Design Protocol

In this tutorial, our focus will be the design protocol. In essence, the design protocol provides a set of guidelines that govern the optimization process. It is used to delineate the sequence space by establishing constraints, thus enabling you to seamlessly integrate any pre-existing knowledge about a specific system.

The design protocol is formatted as a YAML document and consists of two primary components: designs and filters. The design component delineates the sequence space that can be accessed during the optimization process. On the other hand, the filters component allows you to exclude peptides with undesirable properties (such as low solubility or permeability), during the optimization process.

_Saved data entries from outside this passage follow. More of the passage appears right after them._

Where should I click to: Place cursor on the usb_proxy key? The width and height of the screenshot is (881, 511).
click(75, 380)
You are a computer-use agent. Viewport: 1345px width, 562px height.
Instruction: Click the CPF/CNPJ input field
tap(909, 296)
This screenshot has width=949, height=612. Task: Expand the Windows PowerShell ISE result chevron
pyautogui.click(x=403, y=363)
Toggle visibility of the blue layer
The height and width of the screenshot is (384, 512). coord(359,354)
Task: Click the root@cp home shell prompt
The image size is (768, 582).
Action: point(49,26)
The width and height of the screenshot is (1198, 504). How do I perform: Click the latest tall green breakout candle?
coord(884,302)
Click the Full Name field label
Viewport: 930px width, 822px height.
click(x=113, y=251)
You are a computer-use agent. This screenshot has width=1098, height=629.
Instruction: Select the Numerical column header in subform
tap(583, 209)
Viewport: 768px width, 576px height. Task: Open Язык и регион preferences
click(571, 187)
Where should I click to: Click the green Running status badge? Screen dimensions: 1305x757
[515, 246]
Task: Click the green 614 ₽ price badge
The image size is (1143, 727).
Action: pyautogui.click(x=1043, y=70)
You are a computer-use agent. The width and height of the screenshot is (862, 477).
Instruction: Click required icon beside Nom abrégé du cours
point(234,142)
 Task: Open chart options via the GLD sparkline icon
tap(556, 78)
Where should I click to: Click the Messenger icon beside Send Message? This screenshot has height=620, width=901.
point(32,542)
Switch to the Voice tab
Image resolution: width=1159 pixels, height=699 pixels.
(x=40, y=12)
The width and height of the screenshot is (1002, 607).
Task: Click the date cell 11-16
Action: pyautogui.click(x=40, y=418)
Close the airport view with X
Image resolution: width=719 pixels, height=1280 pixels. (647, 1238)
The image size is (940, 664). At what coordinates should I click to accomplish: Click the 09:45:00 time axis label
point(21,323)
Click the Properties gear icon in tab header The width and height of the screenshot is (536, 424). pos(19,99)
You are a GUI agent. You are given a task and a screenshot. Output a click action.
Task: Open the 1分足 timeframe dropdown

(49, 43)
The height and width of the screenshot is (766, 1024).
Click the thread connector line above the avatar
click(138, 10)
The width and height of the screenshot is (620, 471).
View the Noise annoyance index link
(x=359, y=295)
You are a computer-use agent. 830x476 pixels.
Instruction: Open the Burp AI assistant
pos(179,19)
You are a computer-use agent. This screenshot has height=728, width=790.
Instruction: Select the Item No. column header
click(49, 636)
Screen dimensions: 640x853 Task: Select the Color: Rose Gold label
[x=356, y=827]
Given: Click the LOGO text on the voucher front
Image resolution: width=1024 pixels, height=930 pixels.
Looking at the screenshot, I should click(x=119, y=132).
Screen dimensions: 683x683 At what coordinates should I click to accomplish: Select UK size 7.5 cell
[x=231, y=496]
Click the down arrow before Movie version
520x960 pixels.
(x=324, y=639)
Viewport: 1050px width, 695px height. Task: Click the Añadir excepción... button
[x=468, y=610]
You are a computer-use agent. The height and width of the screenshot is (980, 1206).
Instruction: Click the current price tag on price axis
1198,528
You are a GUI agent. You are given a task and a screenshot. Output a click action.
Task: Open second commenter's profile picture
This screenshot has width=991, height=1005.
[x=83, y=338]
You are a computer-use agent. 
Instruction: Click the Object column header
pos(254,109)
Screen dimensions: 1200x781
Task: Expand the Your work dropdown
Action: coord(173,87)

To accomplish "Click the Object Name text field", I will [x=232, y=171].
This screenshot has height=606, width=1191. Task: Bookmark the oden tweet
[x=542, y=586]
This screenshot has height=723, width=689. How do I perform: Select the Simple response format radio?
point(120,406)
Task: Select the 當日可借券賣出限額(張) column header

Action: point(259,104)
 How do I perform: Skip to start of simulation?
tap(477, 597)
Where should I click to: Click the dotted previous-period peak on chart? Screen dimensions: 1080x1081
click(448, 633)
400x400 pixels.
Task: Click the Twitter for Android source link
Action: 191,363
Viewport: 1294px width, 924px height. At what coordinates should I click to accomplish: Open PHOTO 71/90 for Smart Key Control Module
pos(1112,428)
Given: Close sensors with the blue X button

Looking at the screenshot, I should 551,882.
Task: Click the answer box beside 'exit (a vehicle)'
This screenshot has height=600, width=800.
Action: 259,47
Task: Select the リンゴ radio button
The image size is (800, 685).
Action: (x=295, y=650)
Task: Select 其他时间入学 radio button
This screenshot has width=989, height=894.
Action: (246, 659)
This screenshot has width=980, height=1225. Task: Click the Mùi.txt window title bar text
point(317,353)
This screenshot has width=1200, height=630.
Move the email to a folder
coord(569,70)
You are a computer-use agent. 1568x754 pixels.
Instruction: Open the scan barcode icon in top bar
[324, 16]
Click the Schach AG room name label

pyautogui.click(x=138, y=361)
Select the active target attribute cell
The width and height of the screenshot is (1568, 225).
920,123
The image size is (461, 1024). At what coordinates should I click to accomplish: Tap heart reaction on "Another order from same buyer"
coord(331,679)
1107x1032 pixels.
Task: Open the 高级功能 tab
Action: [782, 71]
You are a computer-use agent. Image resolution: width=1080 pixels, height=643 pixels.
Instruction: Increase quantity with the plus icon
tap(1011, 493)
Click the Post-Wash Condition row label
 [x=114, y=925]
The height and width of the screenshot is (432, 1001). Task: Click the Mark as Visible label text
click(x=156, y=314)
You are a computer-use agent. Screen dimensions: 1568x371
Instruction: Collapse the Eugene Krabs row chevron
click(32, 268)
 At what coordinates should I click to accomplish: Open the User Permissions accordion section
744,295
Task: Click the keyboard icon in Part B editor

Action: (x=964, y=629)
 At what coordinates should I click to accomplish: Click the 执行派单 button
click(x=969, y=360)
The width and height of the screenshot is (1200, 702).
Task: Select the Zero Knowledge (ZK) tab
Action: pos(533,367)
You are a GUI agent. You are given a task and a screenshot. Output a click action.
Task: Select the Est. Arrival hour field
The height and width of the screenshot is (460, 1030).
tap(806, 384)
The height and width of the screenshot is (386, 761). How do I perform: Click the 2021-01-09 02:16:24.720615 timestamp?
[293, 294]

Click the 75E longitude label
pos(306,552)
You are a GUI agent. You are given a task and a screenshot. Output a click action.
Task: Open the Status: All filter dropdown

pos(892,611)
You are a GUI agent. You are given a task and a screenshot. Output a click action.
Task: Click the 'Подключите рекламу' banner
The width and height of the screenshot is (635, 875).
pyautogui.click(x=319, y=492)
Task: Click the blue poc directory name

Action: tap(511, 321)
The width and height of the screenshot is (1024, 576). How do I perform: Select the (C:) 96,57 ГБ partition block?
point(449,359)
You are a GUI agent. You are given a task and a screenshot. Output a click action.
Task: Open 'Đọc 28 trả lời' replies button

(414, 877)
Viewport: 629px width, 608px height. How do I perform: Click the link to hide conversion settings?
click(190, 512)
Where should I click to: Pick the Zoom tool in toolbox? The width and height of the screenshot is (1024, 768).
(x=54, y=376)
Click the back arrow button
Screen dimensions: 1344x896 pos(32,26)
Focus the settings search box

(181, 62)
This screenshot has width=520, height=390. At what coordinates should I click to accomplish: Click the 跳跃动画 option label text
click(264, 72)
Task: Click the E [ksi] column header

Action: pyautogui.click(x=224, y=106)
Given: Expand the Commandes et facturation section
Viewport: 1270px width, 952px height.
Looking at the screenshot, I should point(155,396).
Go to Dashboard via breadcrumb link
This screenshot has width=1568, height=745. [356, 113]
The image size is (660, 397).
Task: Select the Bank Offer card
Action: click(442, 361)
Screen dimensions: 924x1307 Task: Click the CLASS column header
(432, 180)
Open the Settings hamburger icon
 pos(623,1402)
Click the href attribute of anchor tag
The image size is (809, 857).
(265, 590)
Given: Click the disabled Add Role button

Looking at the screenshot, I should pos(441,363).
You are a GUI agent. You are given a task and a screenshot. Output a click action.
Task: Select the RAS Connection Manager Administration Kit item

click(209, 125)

Here is an example of a design protocol:

design:
  monomers:
    default: [A, C, D, E, F, G, H, I, K, L, M, N, P, Q, R, S, T, V, W, Y]
    APOLAR: [A, F, G, I, L, P, V, W]
    POLAR: [C, D, E, H, K, N, Q, R, K, S, T, M]
    AROMATIC: [F, H, W, Y]
    POS_CHARGED: [K, R]
    NEG_CHARGED: [D, E]
  polymers:
    - PEPTIDE1{X.M.X.X.X.X.X.X.X}$$$$V2.0:
        PEPTIDE1:
          1: [AROMATIC, NEG_CHARGED]
          4: POLAR
          9: [A, V, I, L, M, T]
filters:
  - class_path: mobius.PeptideSelfAggregationFilter
  - class_path: mobius.PeptideSolubilityFilter
    init_args:
      hydrophobe_ratio: 0.5
      charged_per_amino_acids: 5

Designs

Monomers The initial section is dedicated to defining unique collections of monomers. In the provided example above, various collections were established to categorize amino acids with similar characteristics. For instance, the APOLAR collection exclusively encompasses hydrophobic amino acids, whereas the POLAR collection strictly includes polar amino acids.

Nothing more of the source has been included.